Malformed Revokation Certificate?
Peter Lebbing
peter at digitalbrains.com
Wed Aug 8 10:20:51 CEST 2012
On 07/08/12 15:18, Jay Litwyn wrote:
> I submitted this revokation certificate to a couple of servers and
> they said it was malformed,
> and I had trouble guessing how to generate anything different. So, I
> imported the revokation certificate, exported the whole key, and
> submitted that. It worked.
Now, I haven't ever revoked a key, but I wouldn't be surprised if this is how it
is supposed to work. After all, the revocation certificate is just a special
type of signature. You don't upload signatures to a keyserver, you upload keys
with signatures to a keyserver. The keyserver then merges in all the signatures
it has on that key.
> gpg (GnuPG) 1.2.2
> Copyright (C) 2003 Free Software Foundation, Inc.

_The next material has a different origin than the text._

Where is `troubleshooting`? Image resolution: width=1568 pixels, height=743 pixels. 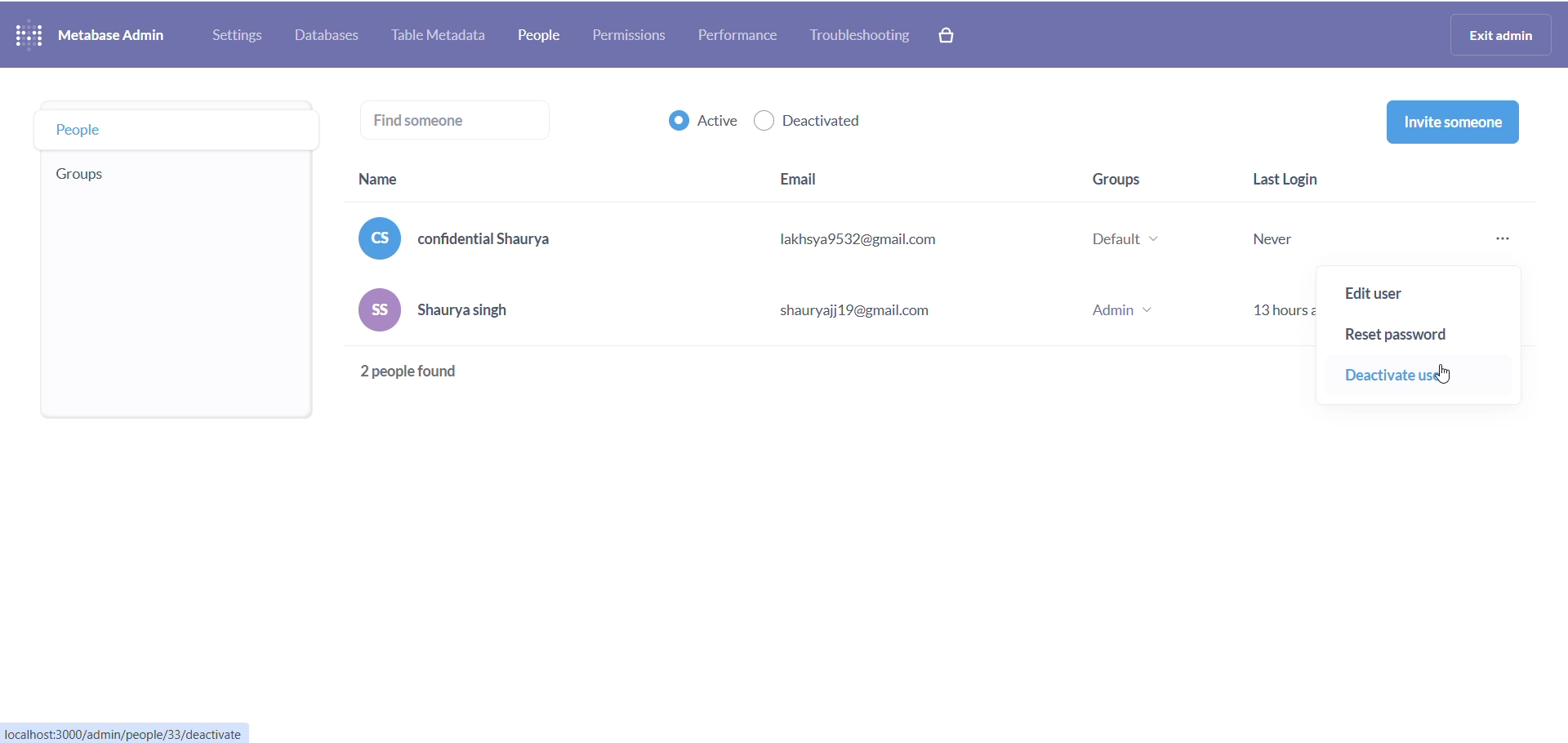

That's old. Like, really old. Why do you use such an old version?
As for PGP 2.6.3, I believe the idea (IDEA? :) is that if you really still want
to use that, you have to be prepared for some struggles to get all sides
communicating. That's the price you pay.
Peter.
--
I use the GNU Privacy Guard (GnuPG) in combination with Enigmail.
You can send me encrypted mail if you want some privacy.